Last month, the Journal of Humanitarian Affairs published the story of Luis Ortiz of Alamo, Texas, who was shocked to find his beloved canine friend Mijo killed brutally near his house. He was denied justice as the police refused to pursue the case allegedly involving a religious minister who admitted killing Mijo, but hid behind a self-defense claim.
Now, Ortiz has found a new source of comfort – and adopted pit named Junior.
Ortiz came to learn of some pit bull puppies born to a mom in another part of his town. The owner was said to be unable to afford raising them, so the pups were in rough shape and were about to be sold.

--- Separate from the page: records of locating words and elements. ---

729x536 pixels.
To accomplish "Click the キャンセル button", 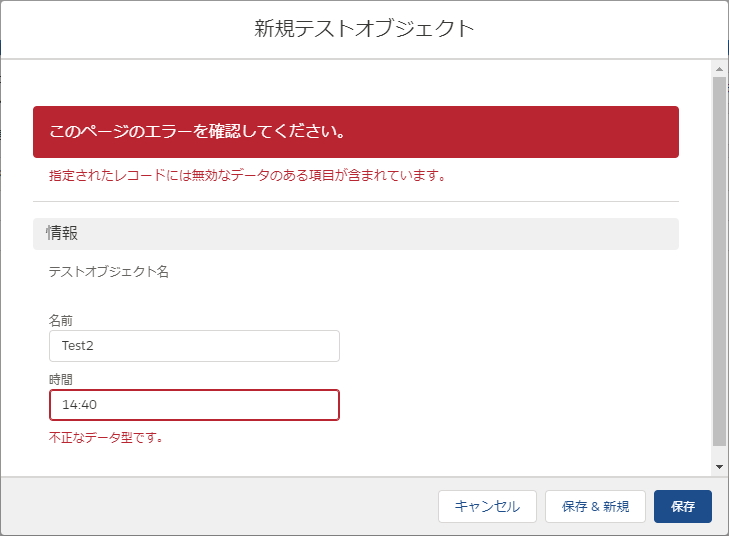I will pyautogui.click(x=487, y=506).
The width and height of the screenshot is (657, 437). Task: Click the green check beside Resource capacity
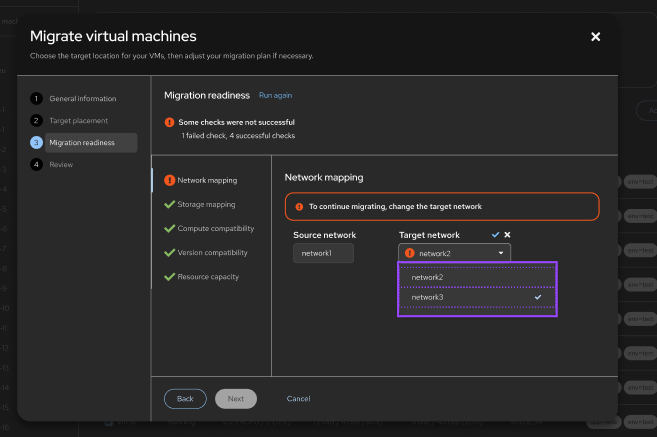[170, 276]
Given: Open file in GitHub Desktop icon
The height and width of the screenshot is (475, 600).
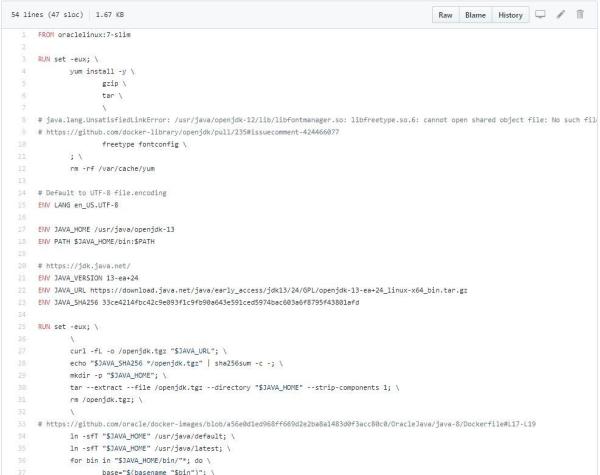Looking at the screenshot, I should [541, 15].
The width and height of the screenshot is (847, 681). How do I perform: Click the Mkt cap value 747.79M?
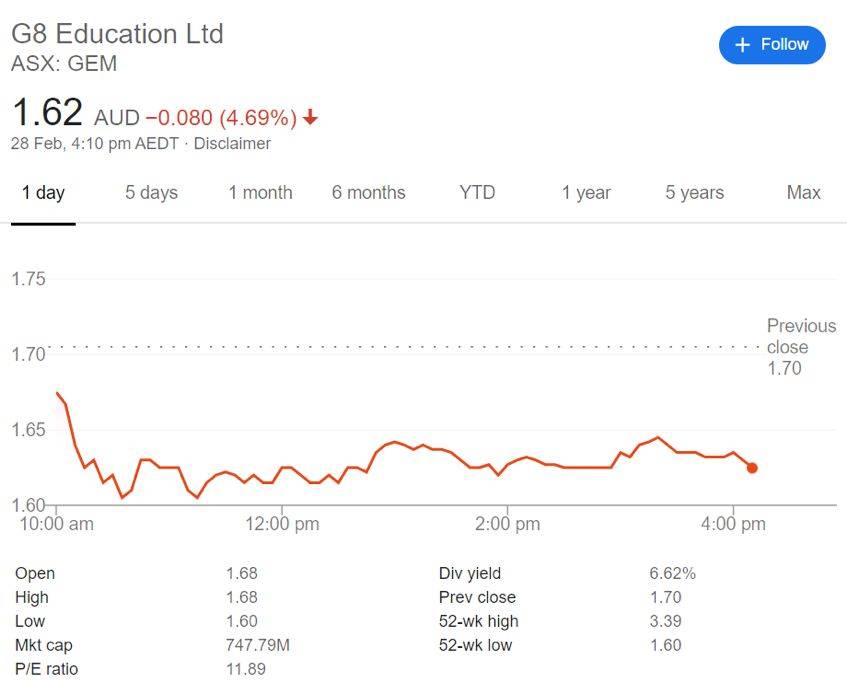click(x=258, y=645)
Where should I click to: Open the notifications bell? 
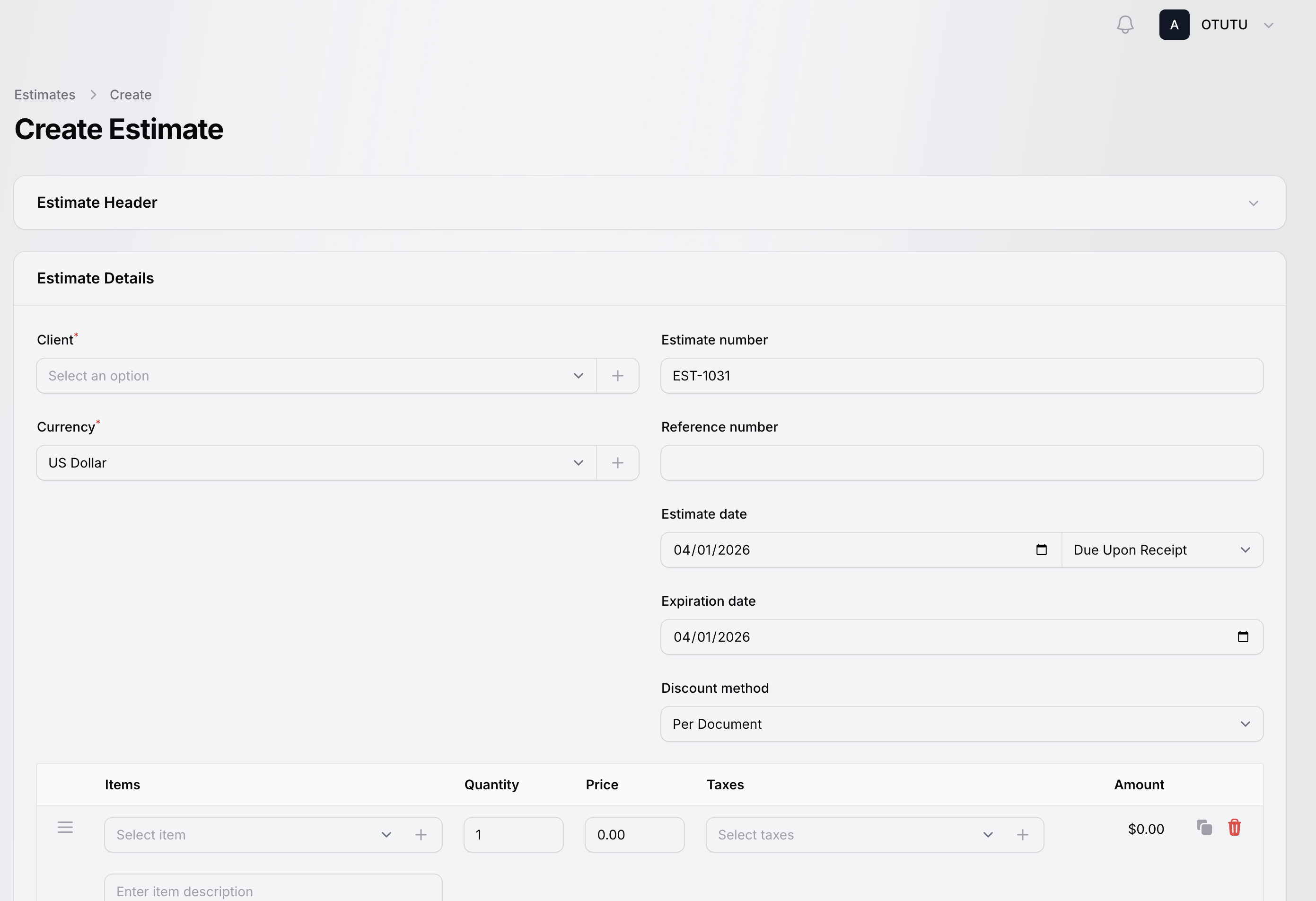point(1124,25)
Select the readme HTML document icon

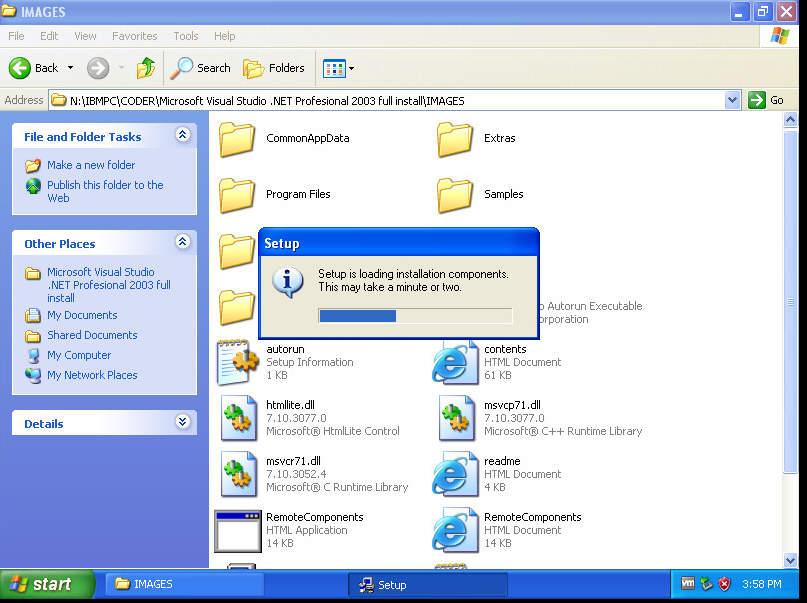point(455,474)
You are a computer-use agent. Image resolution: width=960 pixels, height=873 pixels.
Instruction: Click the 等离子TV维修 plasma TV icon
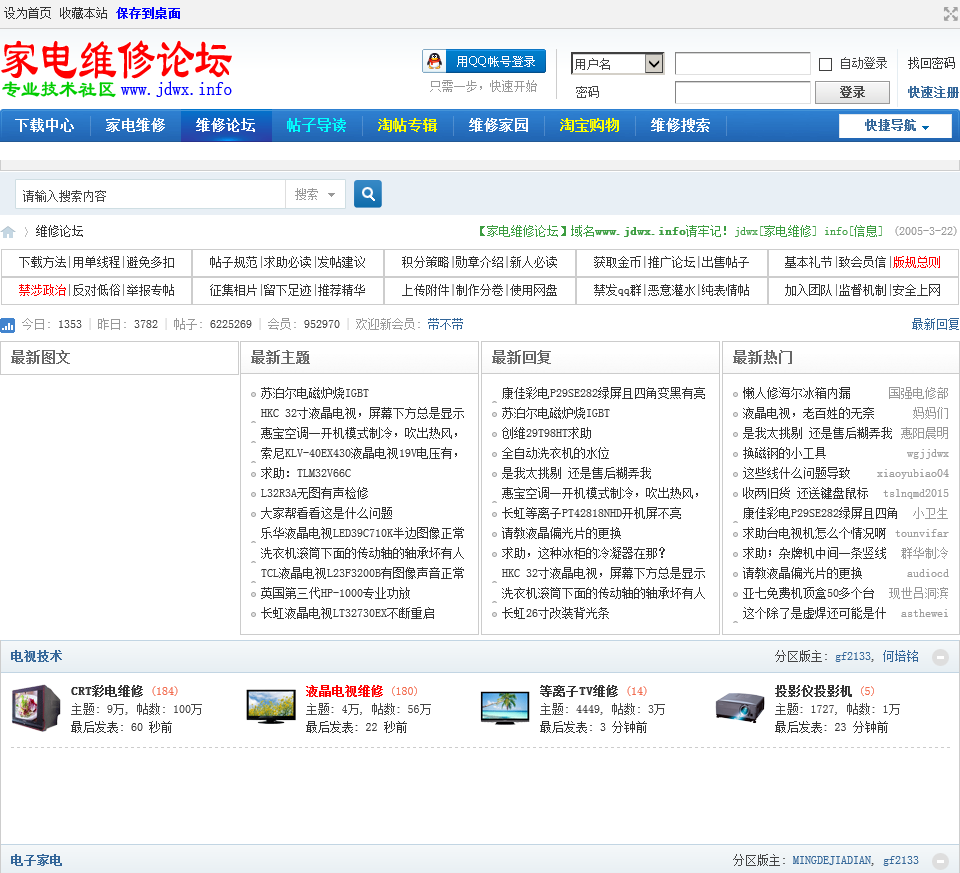coord(504,707)
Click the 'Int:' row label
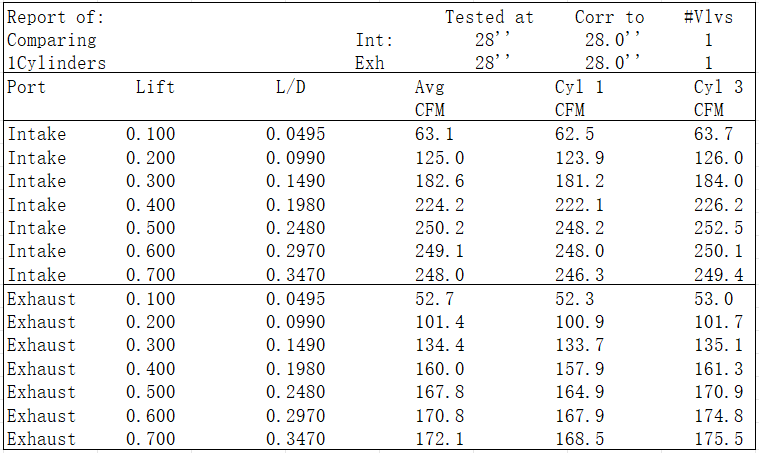 click(375, 40)
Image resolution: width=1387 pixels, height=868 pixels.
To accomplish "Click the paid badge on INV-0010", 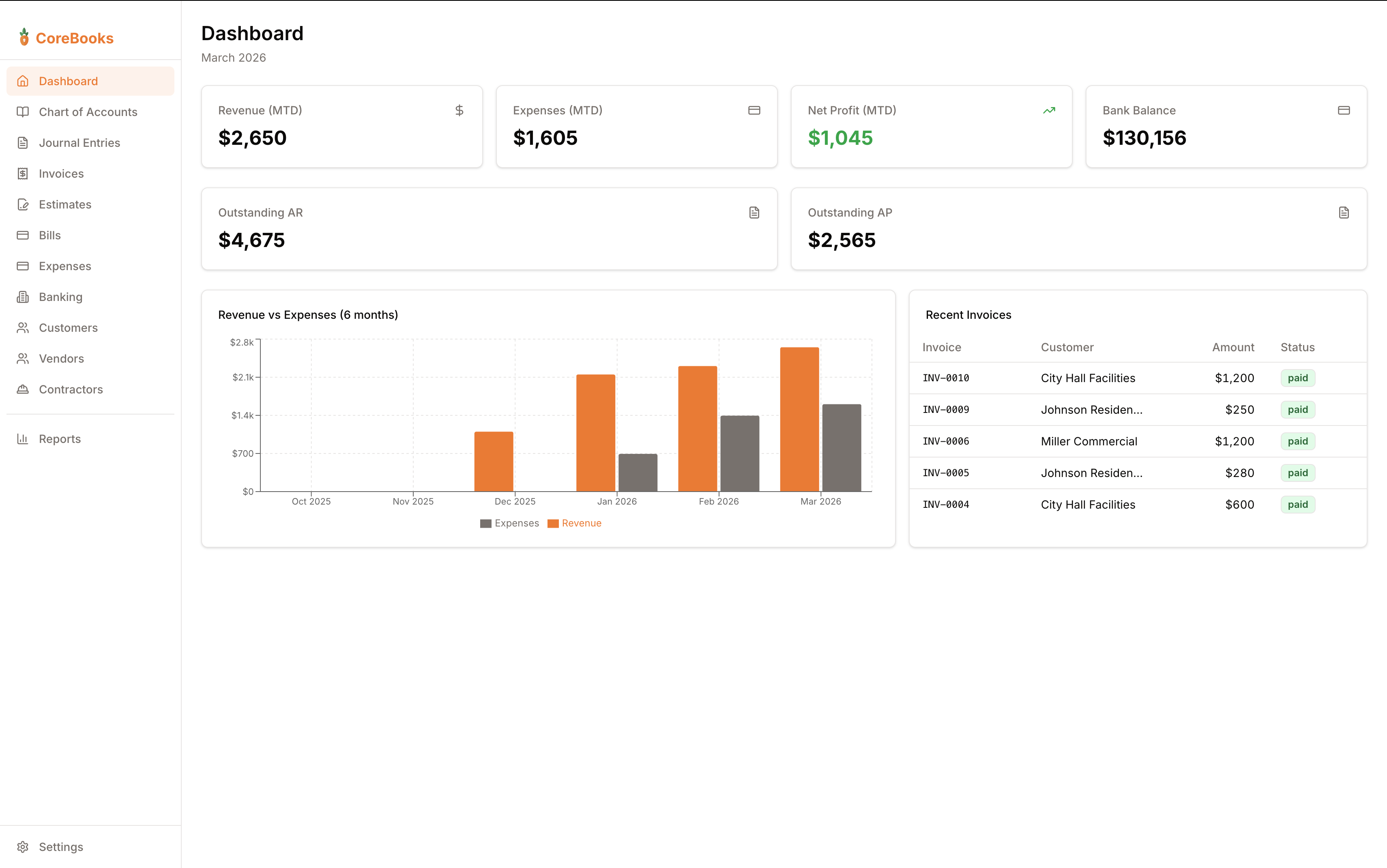I will point(1298,378).
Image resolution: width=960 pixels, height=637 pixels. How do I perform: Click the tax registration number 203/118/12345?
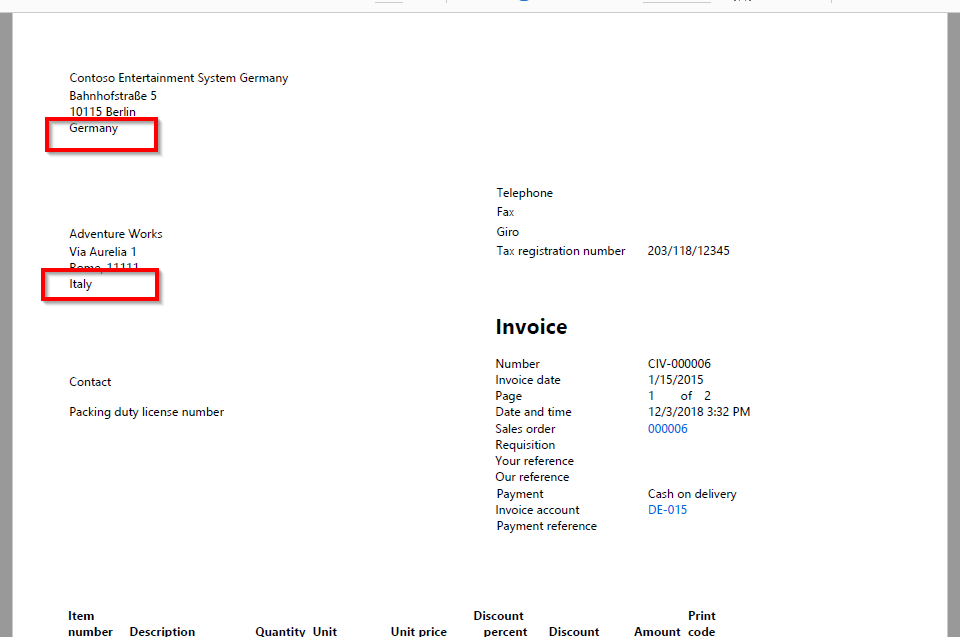pos(688,251)
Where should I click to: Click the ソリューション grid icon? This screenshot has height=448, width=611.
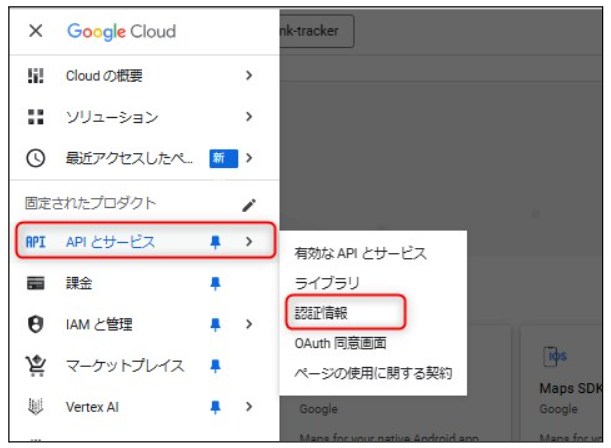click(35, 116)
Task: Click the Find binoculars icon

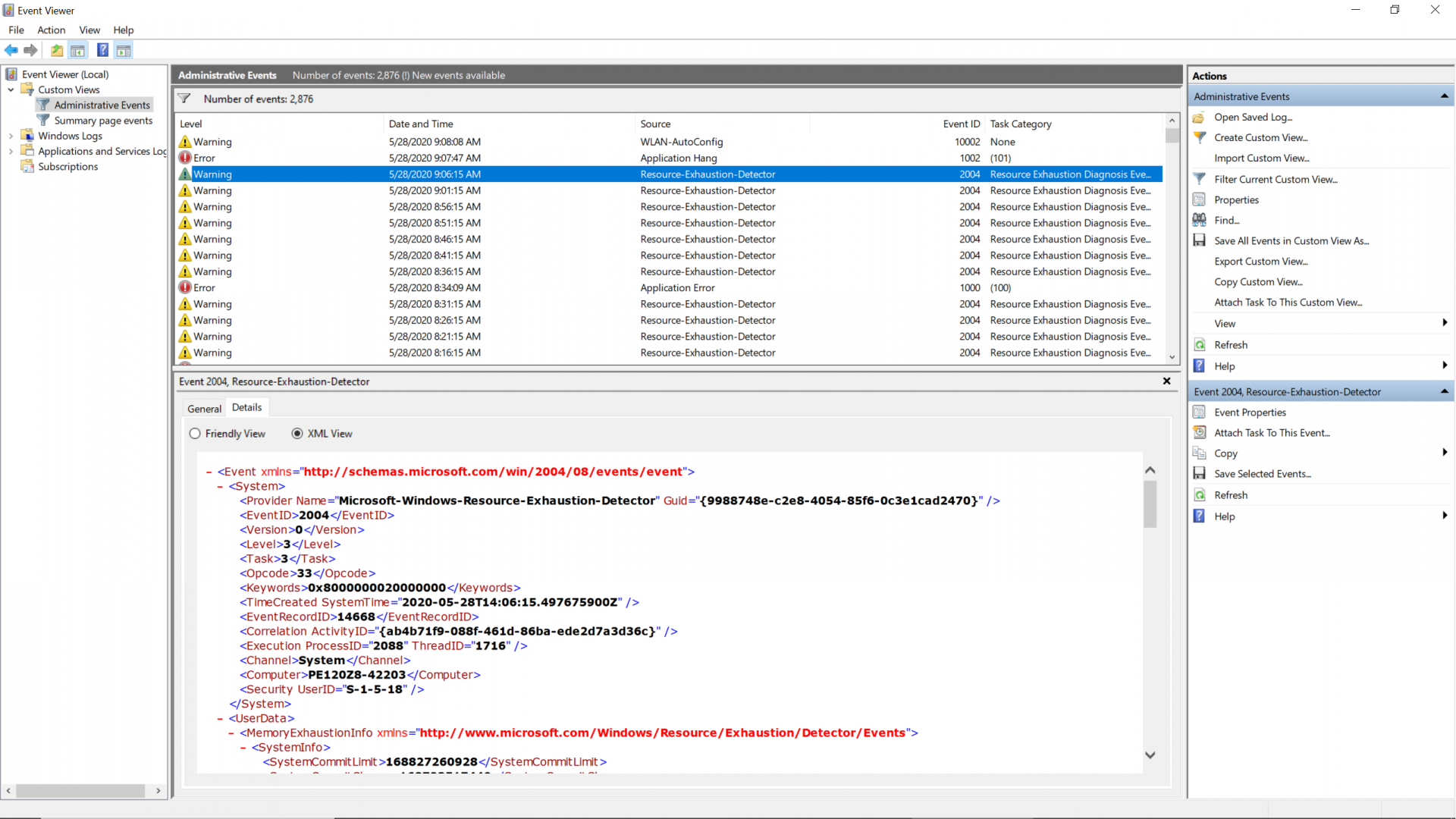Action: (x=1199, y=220)
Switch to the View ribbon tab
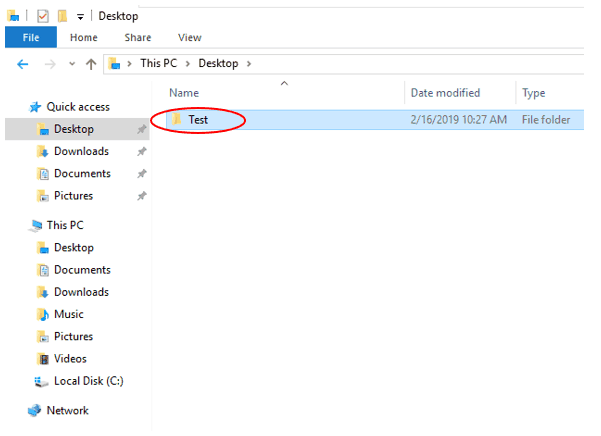Image resolution: width=601 pixels, height=436 pixels. coord(189,38)
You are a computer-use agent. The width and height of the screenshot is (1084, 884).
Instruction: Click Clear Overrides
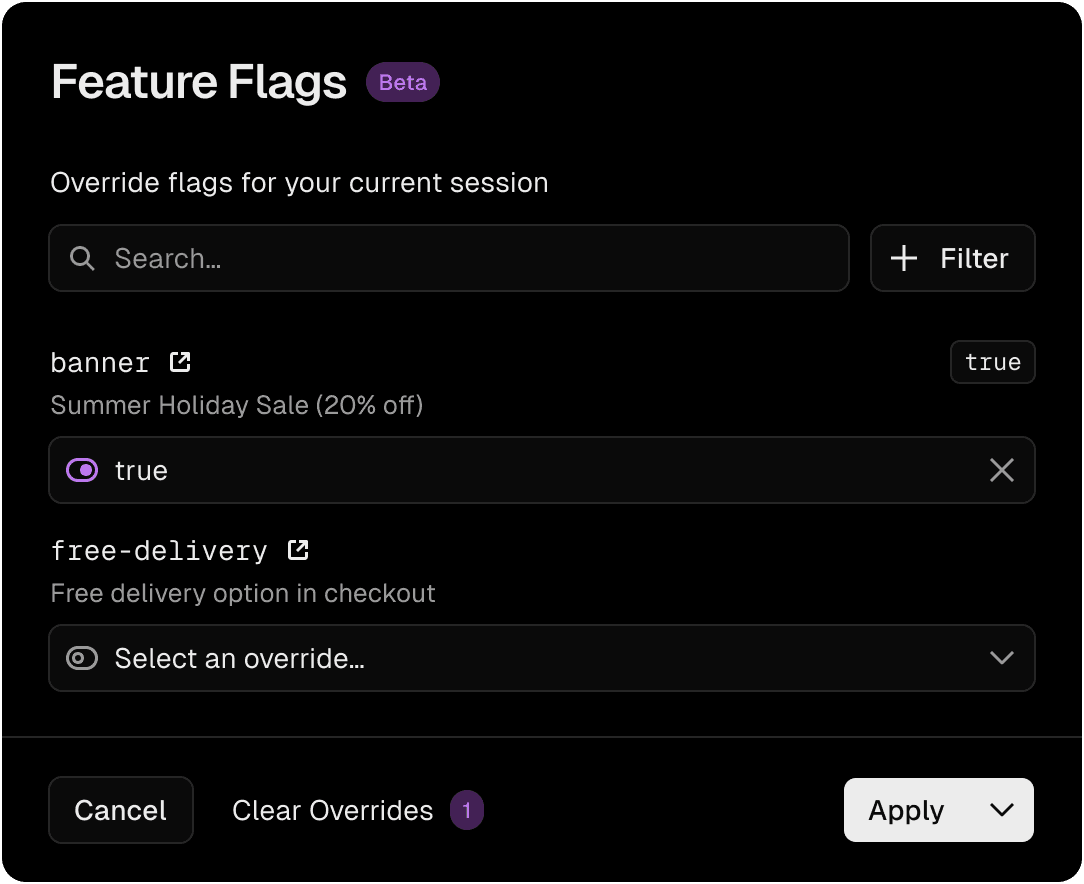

Ortiz met the owner and adopted one of the pups, while another was adopted by one of his friends. He had to provide immediate care to the pup, 2 to 3 weeks young, who was weak and sick, not vaccinated, and not even strong enough to walk steadily. But now he had a home and a name—Junior.
“I immediately took him to the vet and had him get the vaccinations he needed. Once I brought him home, I feared that he was going to die so I kept a close eye on him,” says Ortiz.
Soon Junior’s coat started looking better, and each day his “skin and bones” frame started to fill in. Now, he is a healthy, happy pup who likes to play with his owner and create some fun, happy moments in the house.
“Now, it is very hard for me to find my boots because he picks them up and then hides them from me. I think he does this because he doesn’t want me to leave the house,” says Ortiz.
He says that his life has been transformed positively by Junior’s arrival as he is still in recovering from the trauma of Mijo’s murder.
“I don’t think I would ever want another pet again. I still miss Mijo very much and think about him every day, and I think Mijo sent Junior to me to save him, while helping me heal too.”